Work to be completed >>
For the data below, please report each line where the word "Given" is found.

(Collected data)
● ● ● ● ●

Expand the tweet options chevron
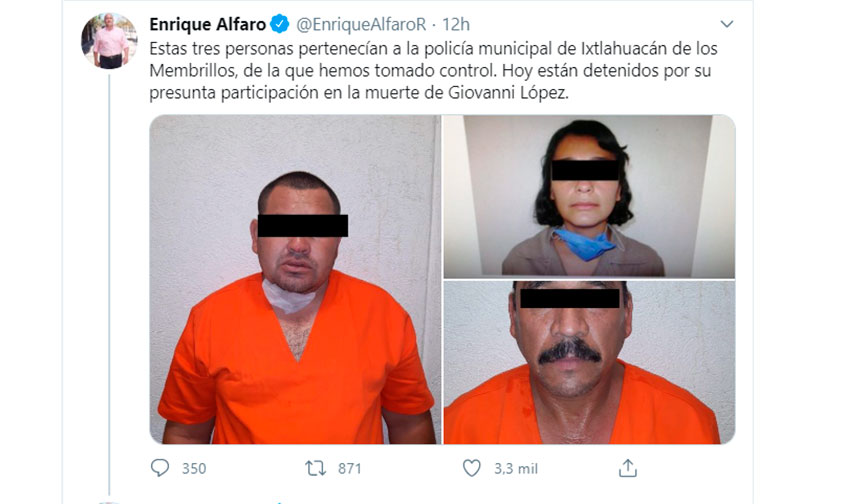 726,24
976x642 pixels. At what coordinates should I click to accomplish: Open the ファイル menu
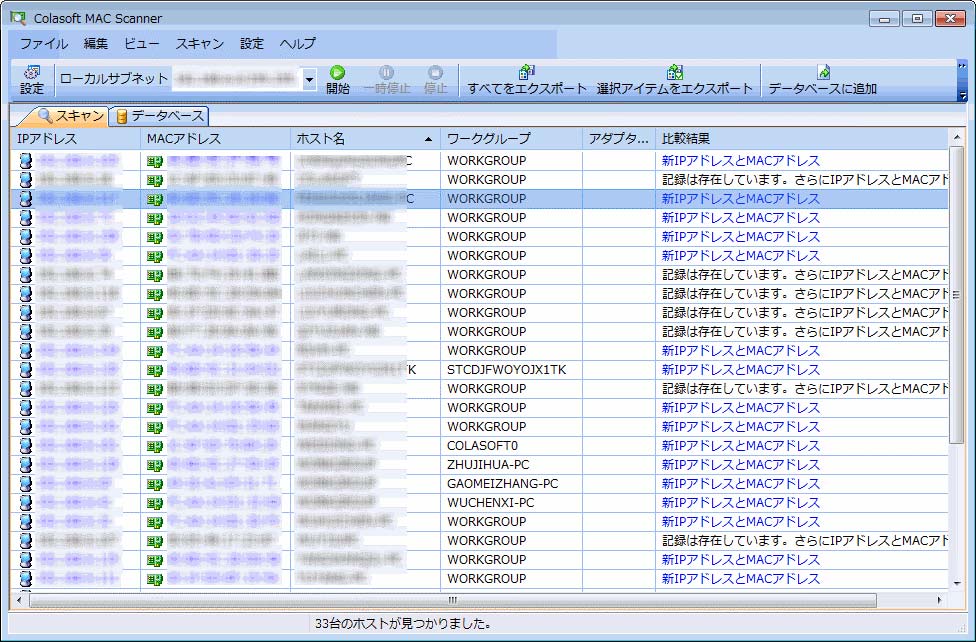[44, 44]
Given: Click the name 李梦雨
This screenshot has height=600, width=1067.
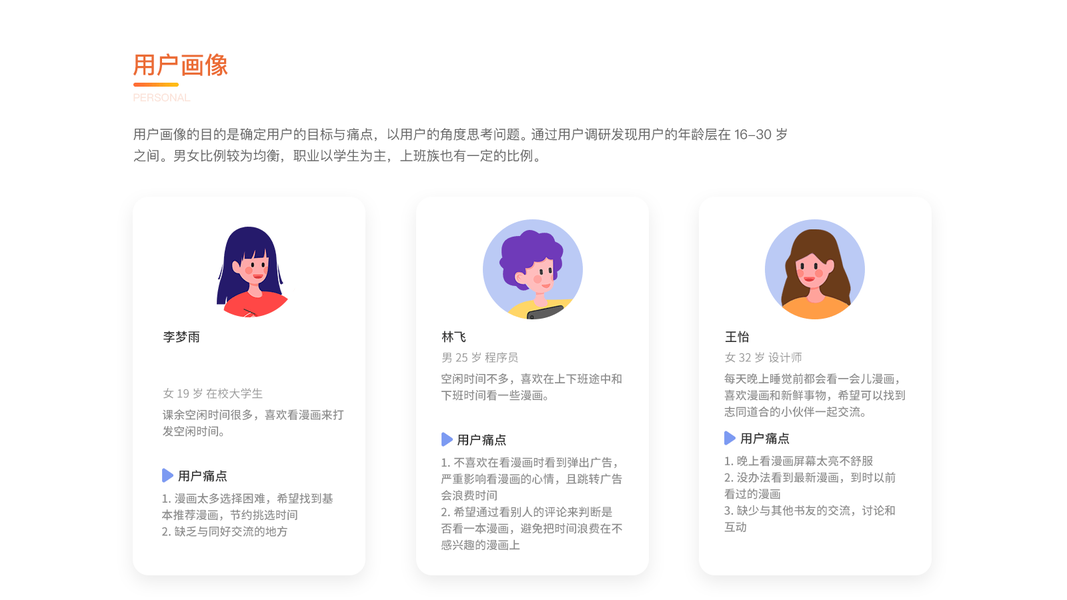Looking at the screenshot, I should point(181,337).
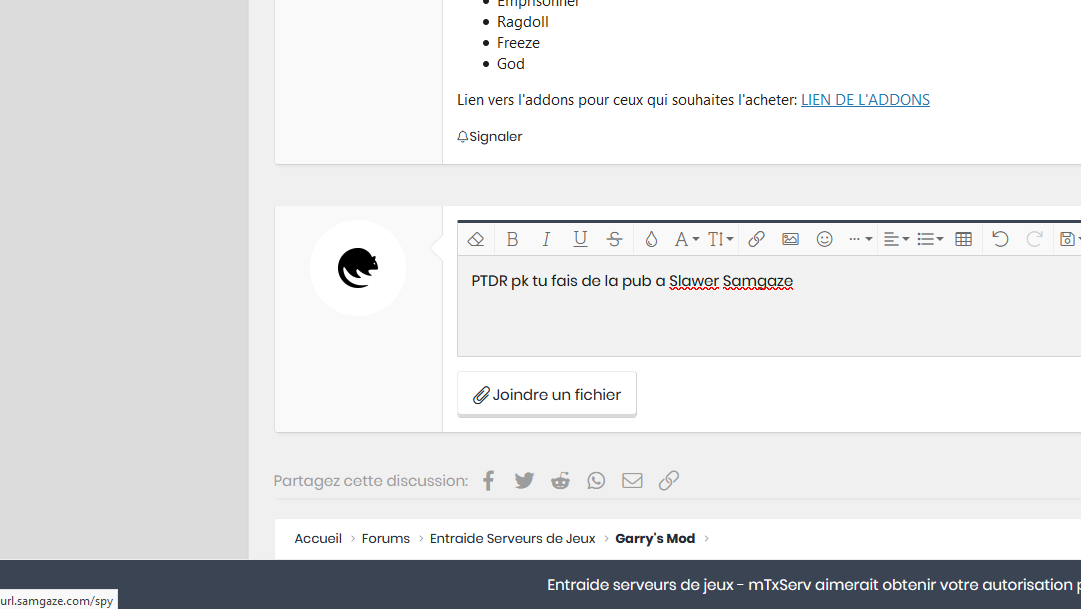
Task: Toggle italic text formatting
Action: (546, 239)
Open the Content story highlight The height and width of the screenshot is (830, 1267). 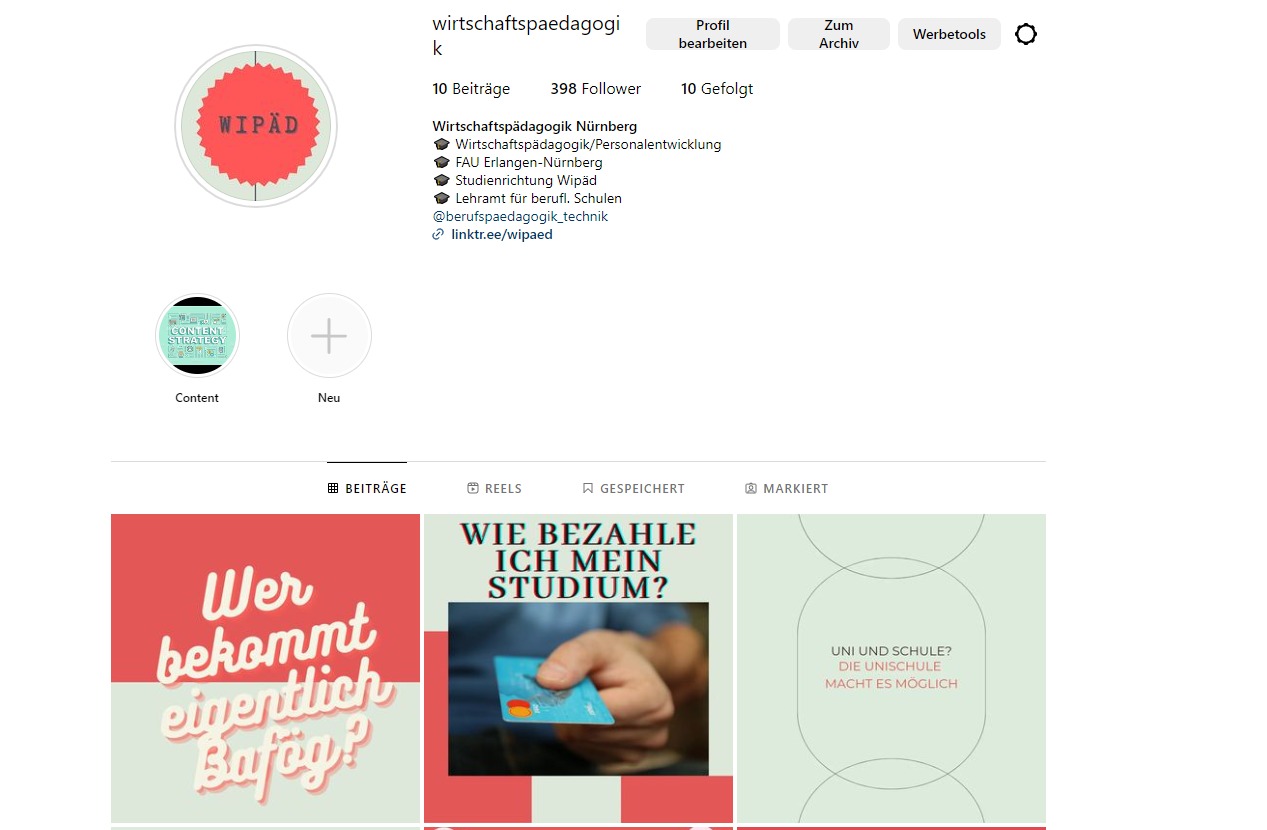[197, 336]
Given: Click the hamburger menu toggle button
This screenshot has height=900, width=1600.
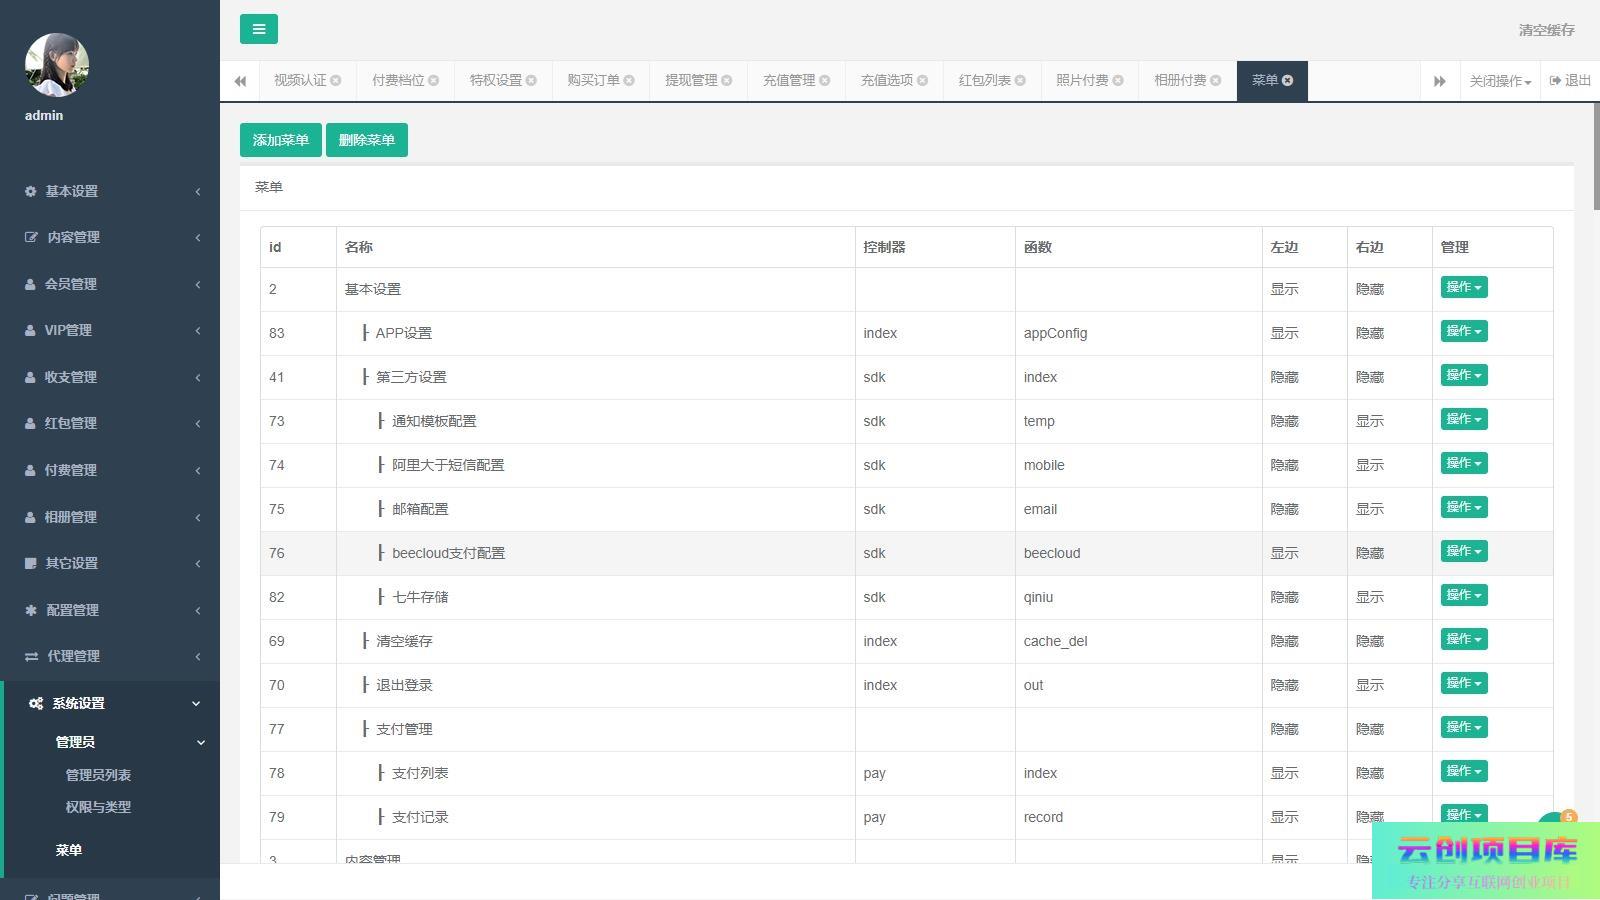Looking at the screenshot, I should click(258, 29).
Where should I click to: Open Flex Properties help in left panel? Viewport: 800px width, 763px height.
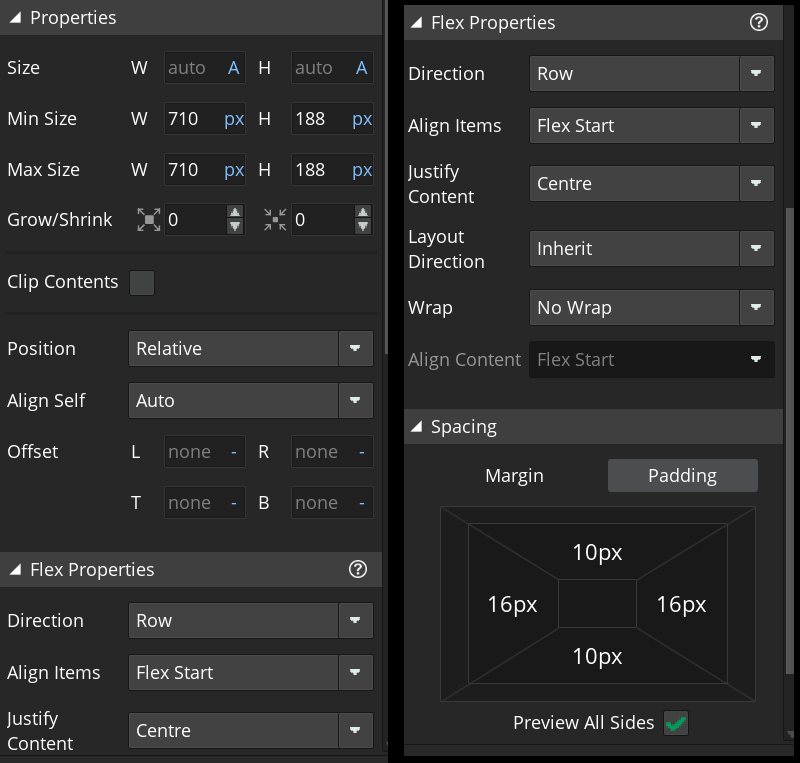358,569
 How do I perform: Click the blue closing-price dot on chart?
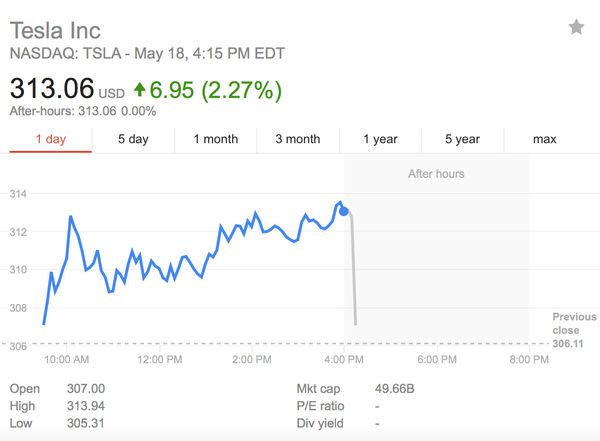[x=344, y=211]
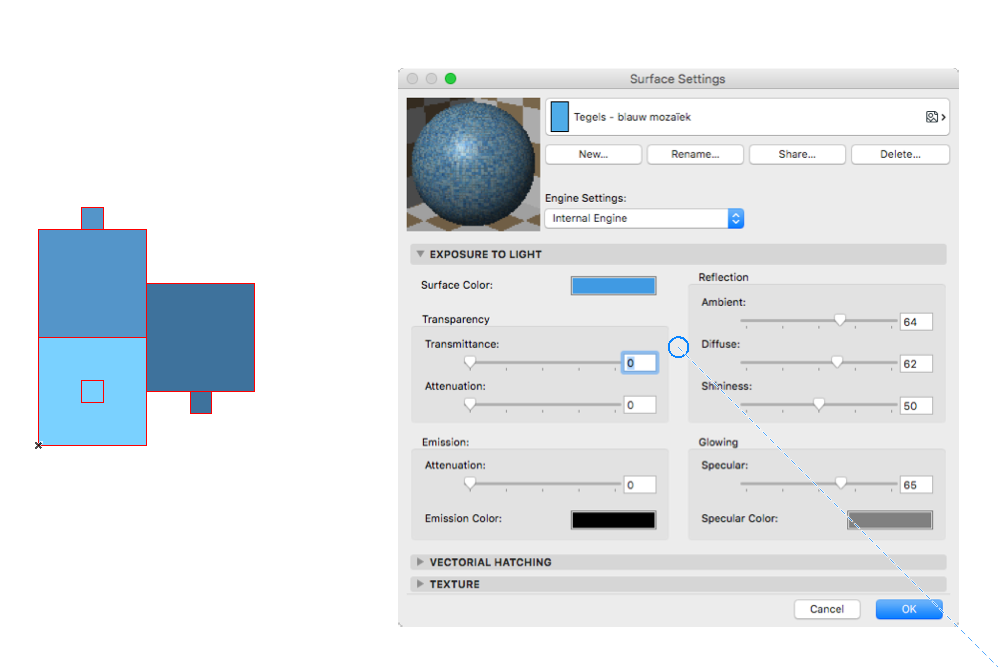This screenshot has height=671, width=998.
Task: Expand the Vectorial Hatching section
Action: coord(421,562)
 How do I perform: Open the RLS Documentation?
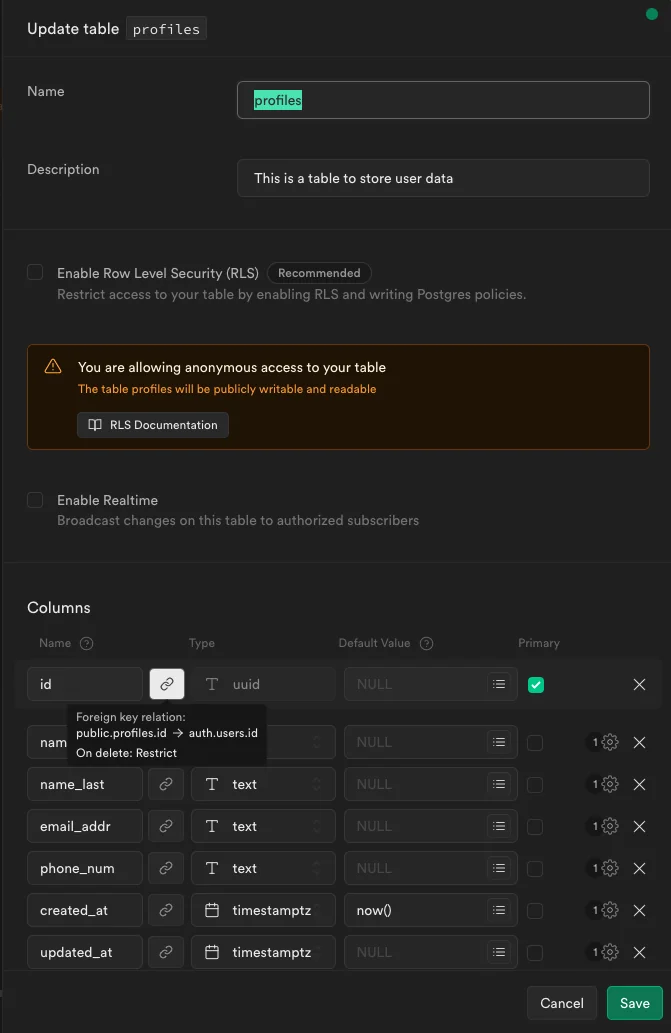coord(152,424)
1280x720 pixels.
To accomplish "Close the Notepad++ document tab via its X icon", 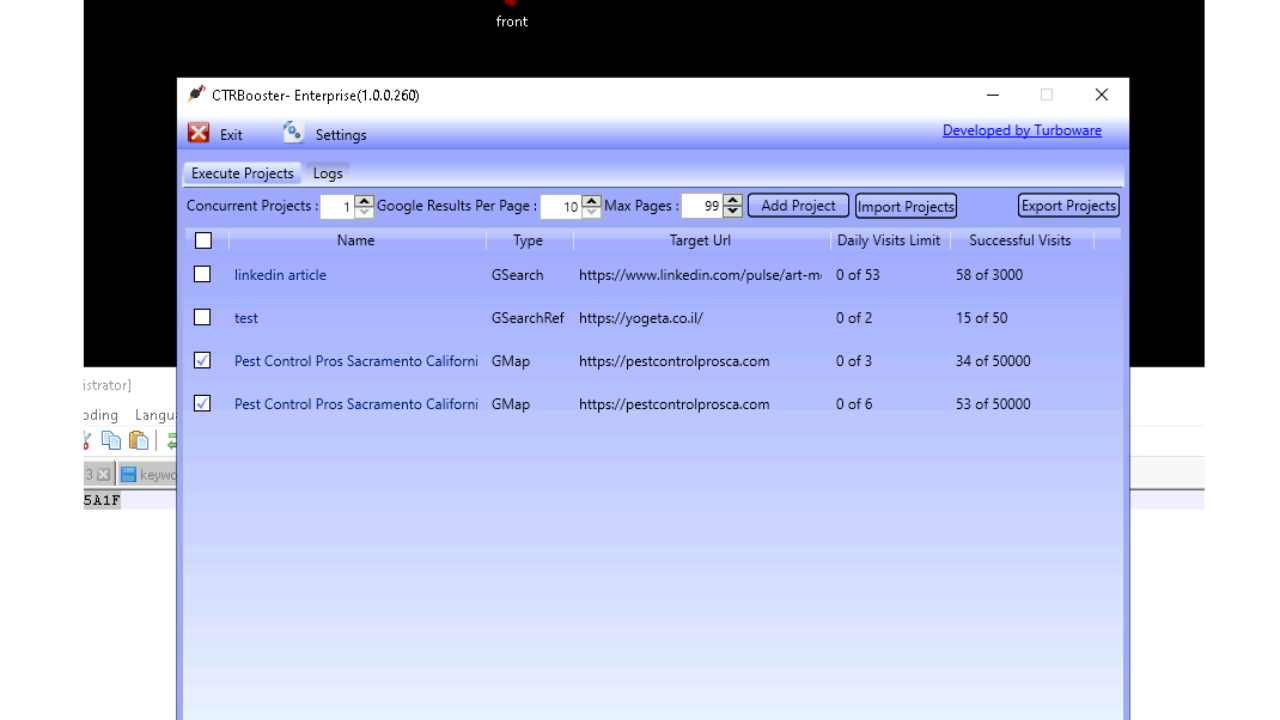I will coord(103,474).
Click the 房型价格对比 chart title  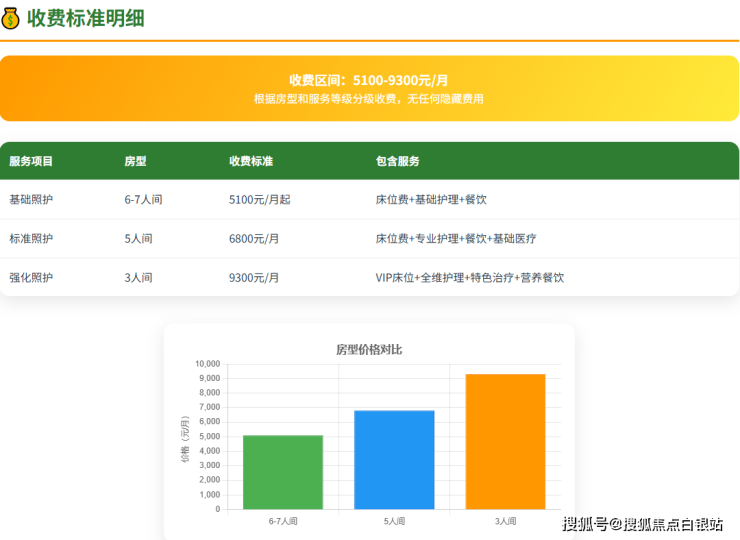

● ● ● ● ●

Solution to the problem >>
Given: Click the name 李梦雨
Given: Click the hamburger menu toggle button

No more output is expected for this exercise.